Re: [v3 PATCH 2/2] mm: thp: check page_mapped instead of page_mapcount for split

From: Hugh Dickins <hughd@google.com>
To: Yang Shi <shy828301@gmail.com>
Cc: hughd@google.com, ziy@nvidia.com,
	kirill.shutemov@linux.intel.com, naoya.horiguchi@nec.com,
	wangyugui@e16-tech.com, akpm@linux-foundation.org,
	linux-mm@kvack.org, linux-kernel@vger.kernel.org
Subject: Re: [v3 PATCH 2/2] mm: thp: check page_mapped instead of page_mapcount for split
Date: Tue, 25 May 2021 15:05:57 -0700 (PDT)	[thread overview]
Message-ID: <alpine.LSU.2.11.2105251412140.2003@eggly.anvils> (raw)
In-Reply-To: <20210525162145.3510-2-shy828301@gmail.com>

On Tue, 25 May 2021, Yang Shi wrote:

> When debugging the bug reported by Wang Yugui [1], try_to_unmap() may
> return false positive for PTE-mapped THP since page_mapcount() is used
> to check if the THP is unmapped, but it just checks compound mapount and
> head page's mapcount.  If the THP is PTE-mapped and head page is not
> mapped, it may return false positive.

But those false positives did not matter because there was a separate
DEBUG_VM check later.

It's good to have the link to Wang Yugui's report, but that paragraph
is not really about this patch, as it has evolved now: this patch
consolidates the two DEBUG_VM checks into one VM_WARN_ON_ONCE_PAGE.

> 
> The try_to_unmap() has been changed to void function, so check
> page_mapped() after it.  And changed BUG_ON to WARN_ON since it is not a
> fatal issue.

The change from DEBUG_VM BUG to VM_WARN_ON_ONCE is the most important
part of this, and the reason it's good for stable: and the patch title
ought to highlight that, not the page_mapcount business.

> 
> [1] https://lore.kernel.org/linux-mm/20210412180659.B9E3.409509F4@e16-tech.com/
> 
> Reviewed-by: Zi Yan <ziy@nvidia.com>
> Signed-off-by: Yang Shi <shy828301@gmail.com>

This will be required Cc: stable@vger.kernel.org
(but we don't want to Cc them on this mail).

As I said on the other, I think this should be 1/2 not 2/2.

> ---
> v3: Incorporated the comments from Hugh.
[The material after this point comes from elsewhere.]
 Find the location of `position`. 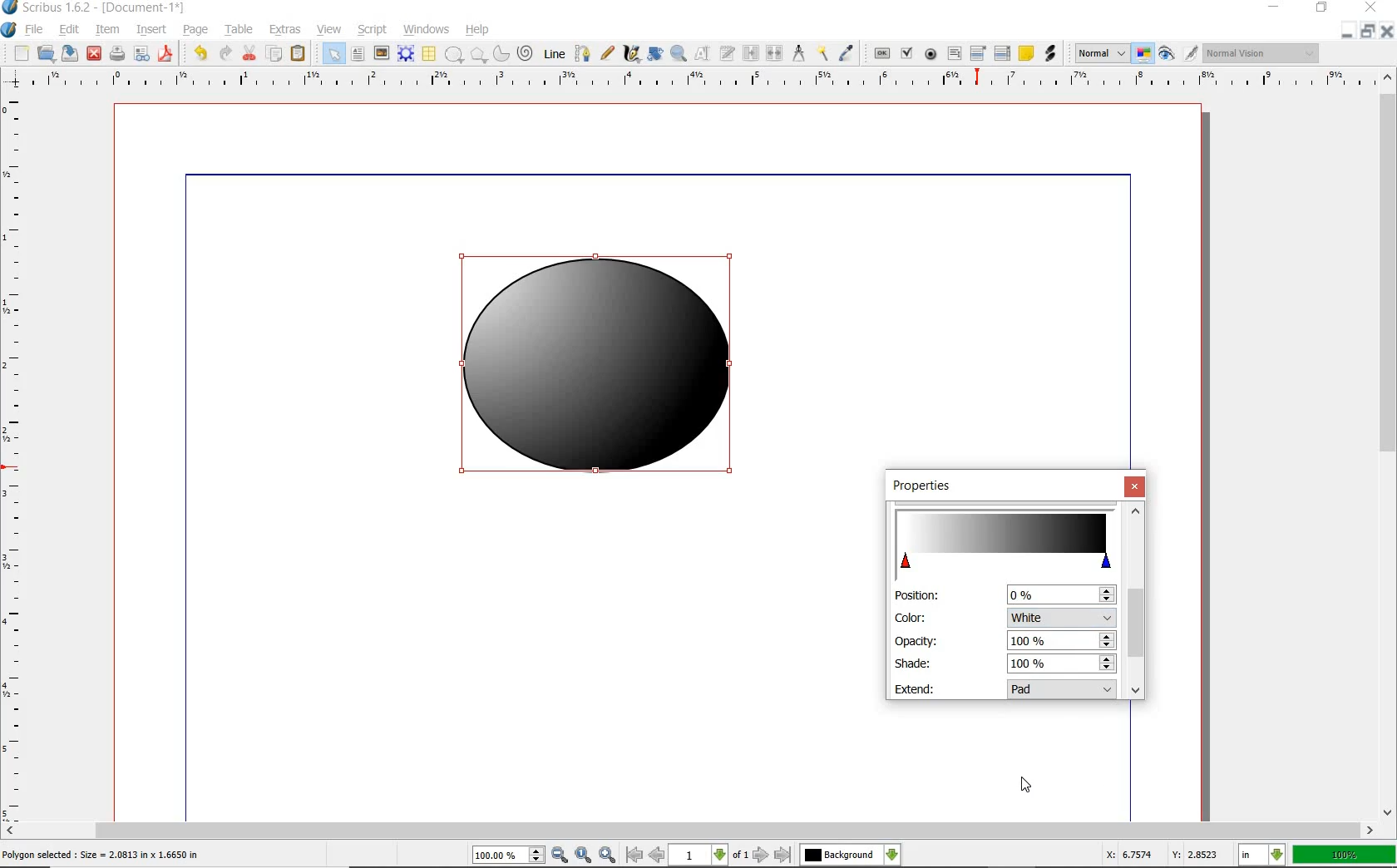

Keep Zi Yan's reviewed-by tag
>     since there is no fundamental change against v2.
> v2: Removed dead code and updated the comment of try_to_unmap() per Zi
>     Yan.
>  mm/huge_memory.c | 17 +++++------------
>  1 file changed, 5 insertions(+), 12 deletions(-)
> 
> diff --git a/mm/huge_memory.c b/mm/huge_memory.c
> index 80fe642d742d..72d81d8e01b1 100644
> --- a/mm/huge_memory.c
> +++ b/mm/huge_memory.c
> @@ -2343,6 +2343,8 @@ static void unmap_page(struct page *page)
>  		ttu_flags |= TTU_SPLIT_FREEZE;
>  
>  	try_to_unmap(page, ttu_flags);
> +
> +	VM_WARN_ON_ONCE_PAGE(page_mapped(page), page);

There is one useful piece of information that dump_page() will not show:
total_mapcount(page).  Is there a way of crafting that into the output?
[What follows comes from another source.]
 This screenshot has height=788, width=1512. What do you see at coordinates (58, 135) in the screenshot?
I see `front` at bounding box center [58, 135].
Not with the macros available, I think.  Maybe we should be optimistic
and assume I already have the fixes, so not worth trying to refine the
message (but I'm not entirely convinced of that!).

The trouble with
	if (VM_WARN_ON_ONCE_PAGE(page_mapped(page), page))
		pr_warn("total_mapcount:%d\n", total_mapcount(page));
is that it's printed regardless of the ONCEness.  Another "trouble"
is that it's printed so long after the page_mapped(page) check that
it may be 0 by now - but one can see that as itself informative.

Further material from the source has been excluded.